**Task directions:** Repeat the material below word for word, starting with the line that contains "The height and width of the screenshot is (733, 1280)." and going on through the end of the material. Leave the pictures out of your answer.

**Record extracts:**
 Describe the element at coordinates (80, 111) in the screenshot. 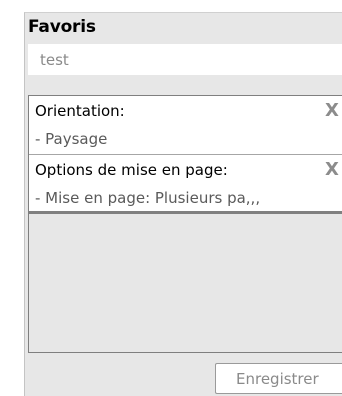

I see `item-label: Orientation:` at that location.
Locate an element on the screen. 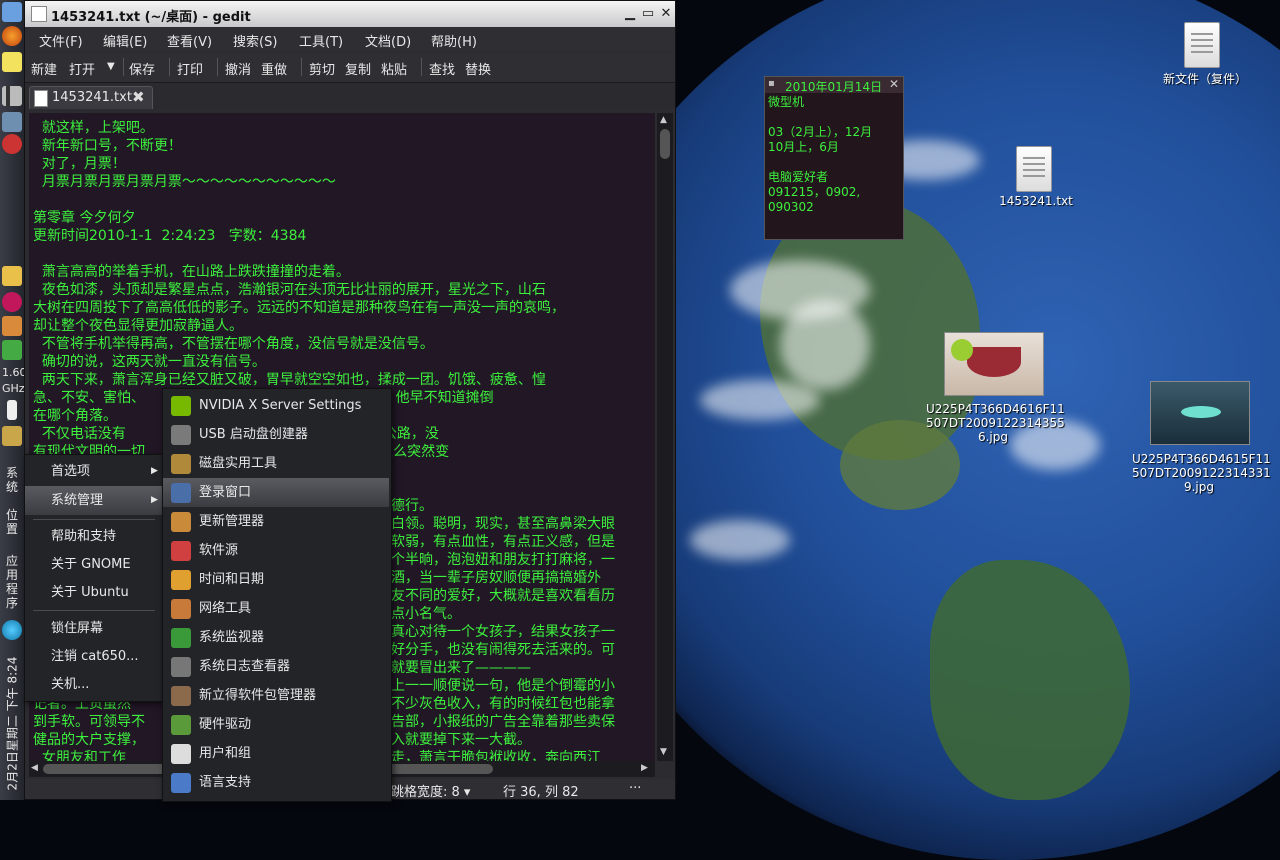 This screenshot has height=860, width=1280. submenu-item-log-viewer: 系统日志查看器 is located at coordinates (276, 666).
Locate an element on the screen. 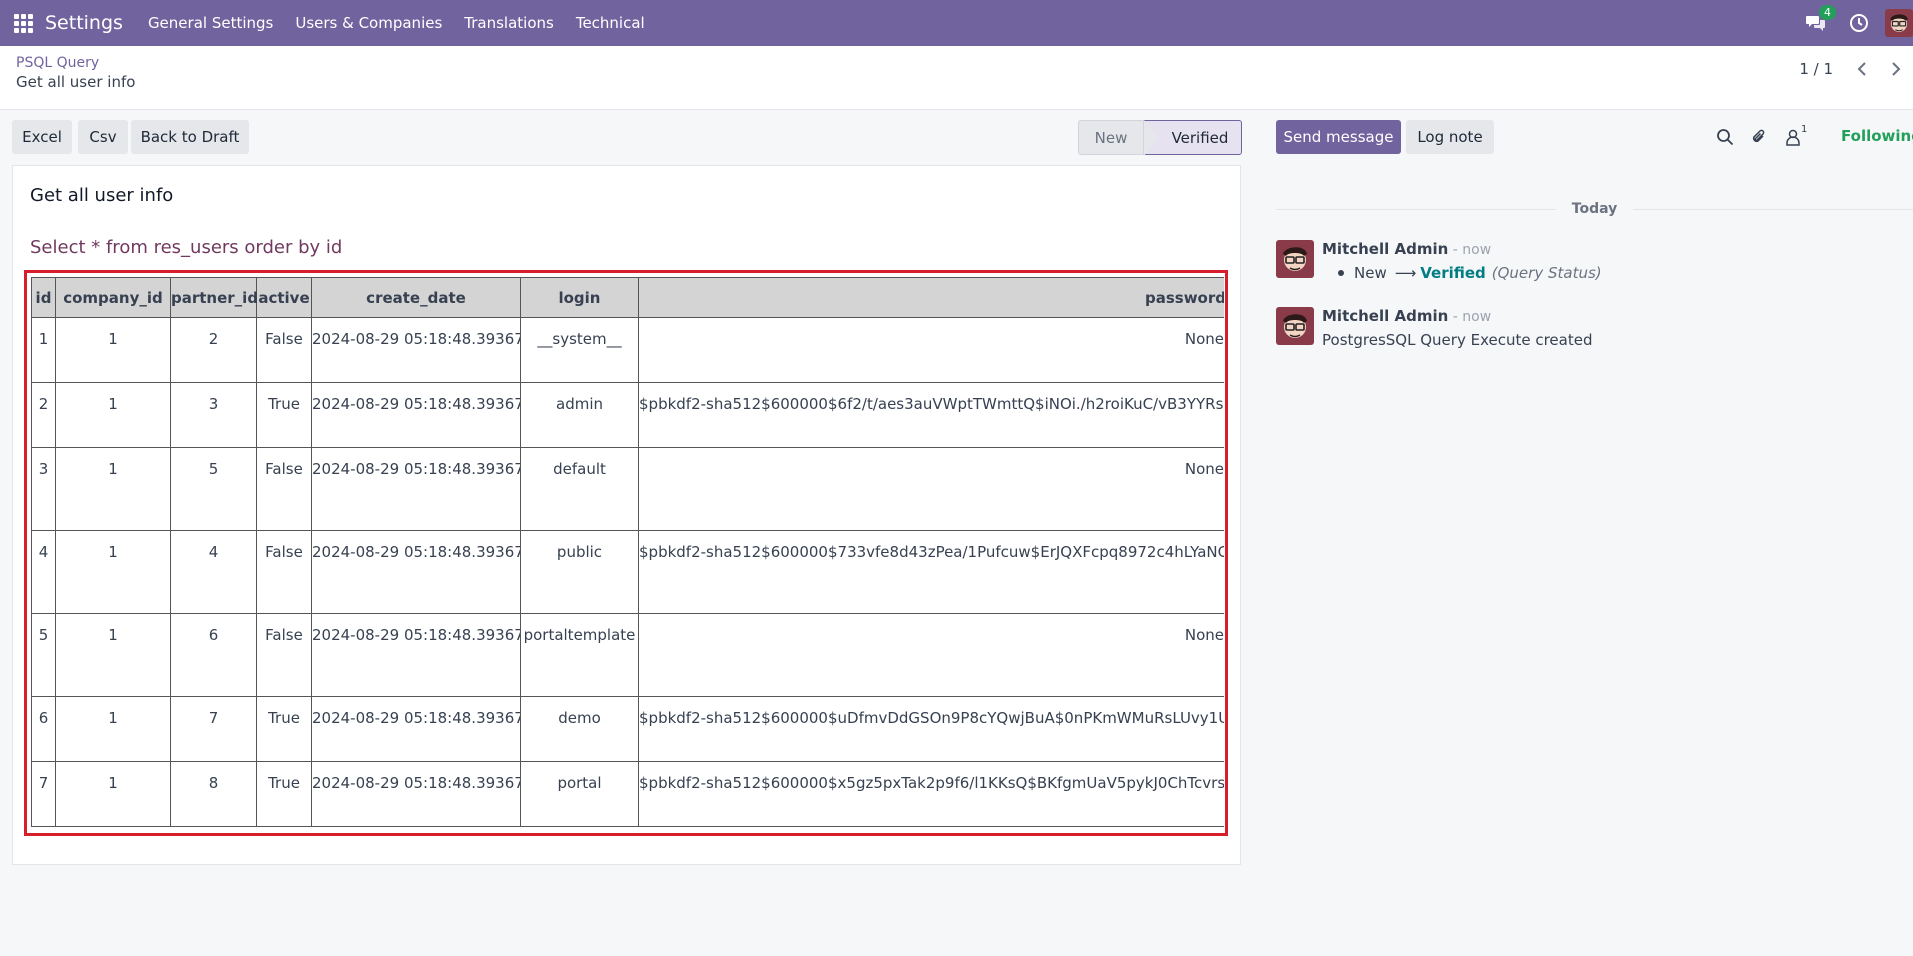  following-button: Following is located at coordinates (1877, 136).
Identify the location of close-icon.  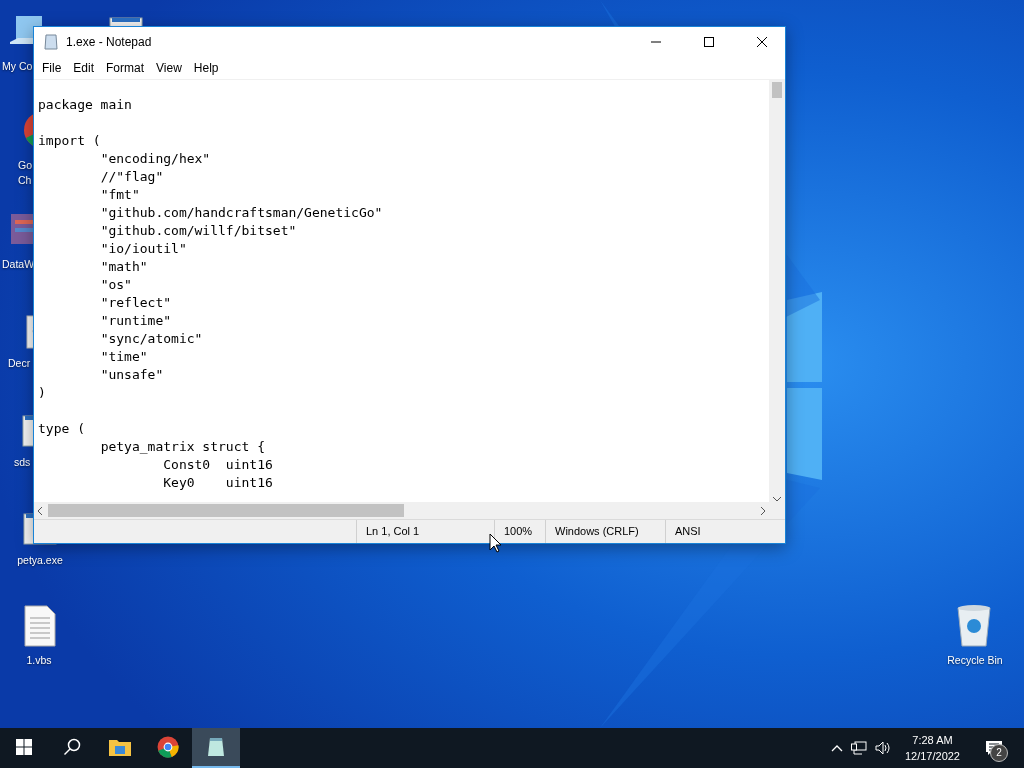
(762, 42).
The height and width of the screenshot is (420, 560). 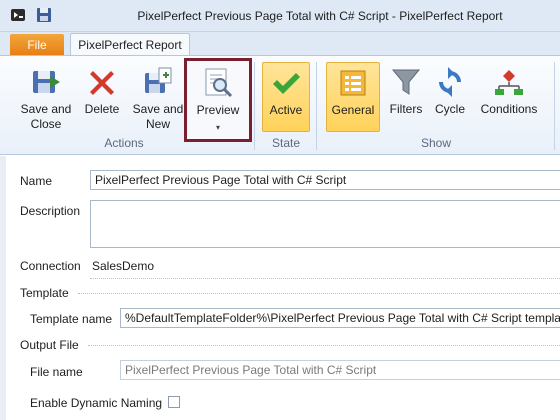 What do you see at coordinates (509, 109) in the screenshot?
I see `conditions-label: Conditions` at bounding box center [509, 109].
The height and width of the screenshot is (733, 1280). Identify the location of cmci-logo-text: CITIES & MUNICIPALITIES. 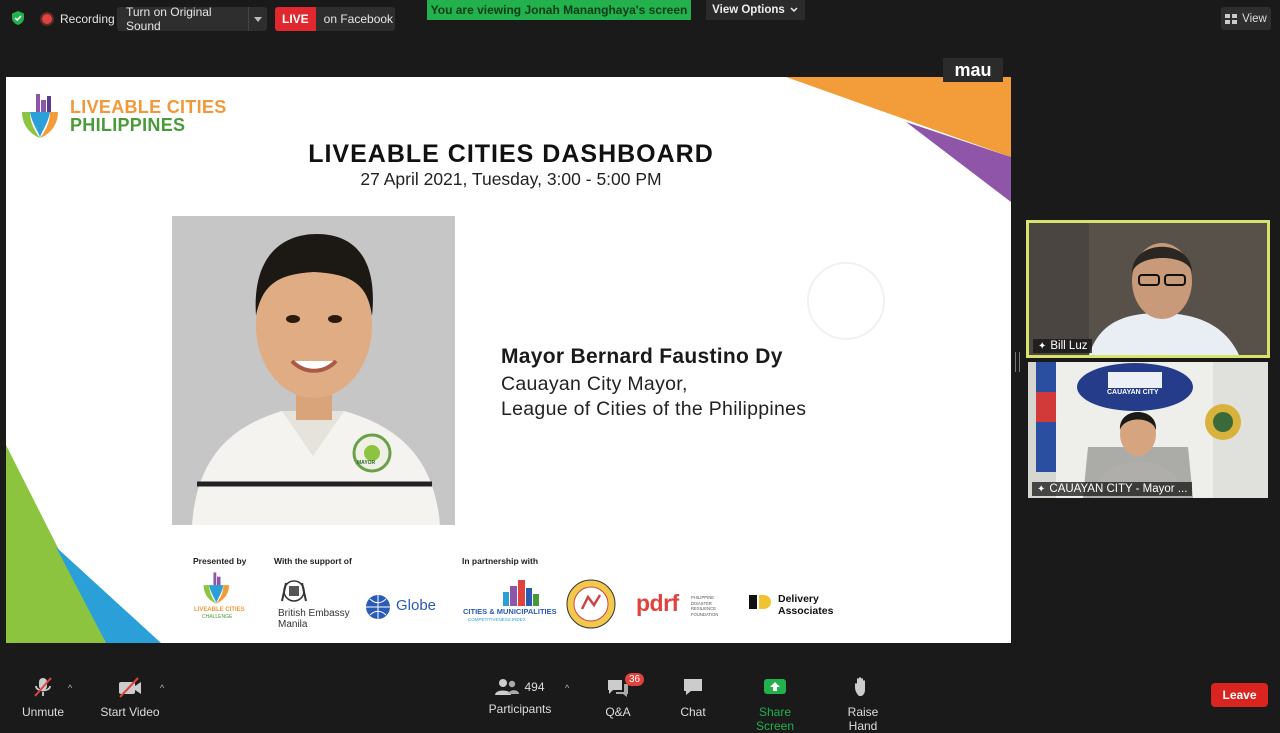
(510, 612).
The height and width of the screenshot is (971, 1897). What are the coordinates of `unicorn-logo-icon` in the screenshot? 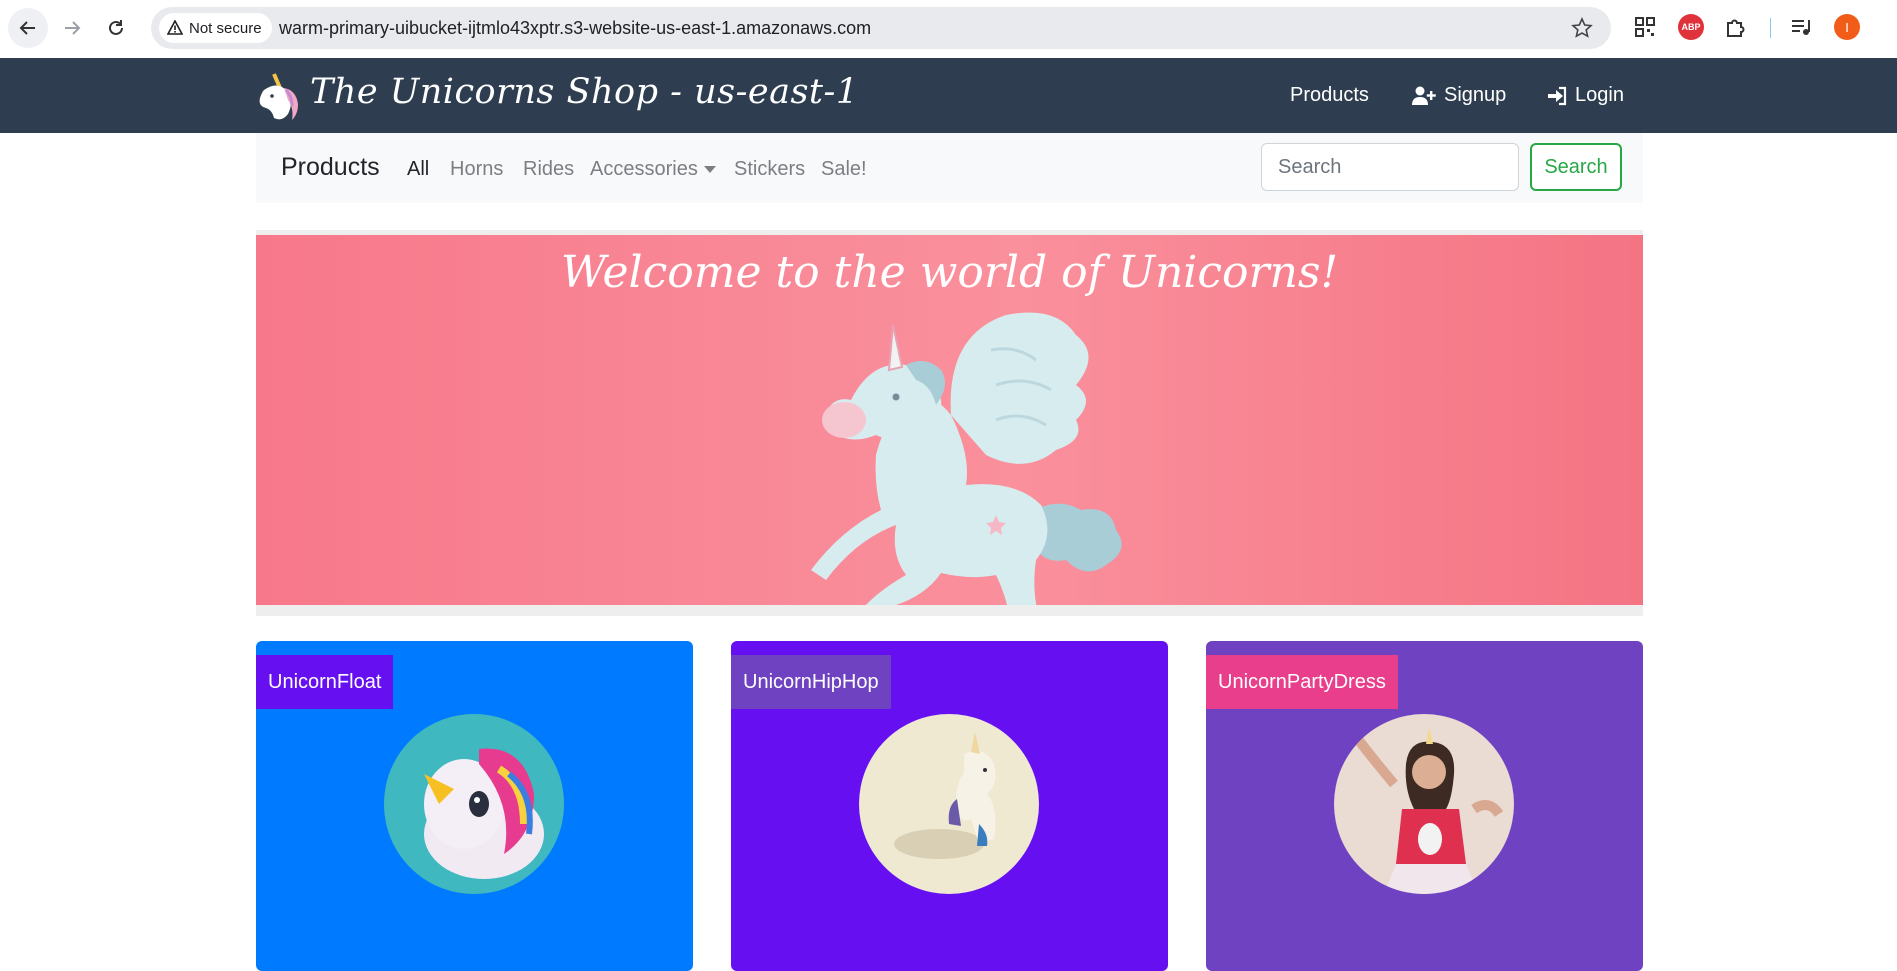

**Answer space:**
The height and width of the screenshot is (733, 1280). Identify the location of cmci-logo-text: CITIES & MUNICIPALITIES. 
(510, 612).
The height and width of the screenshot is (971, 1897). What are the coordinates of `unicorn-logo-icon` in the screenshot? 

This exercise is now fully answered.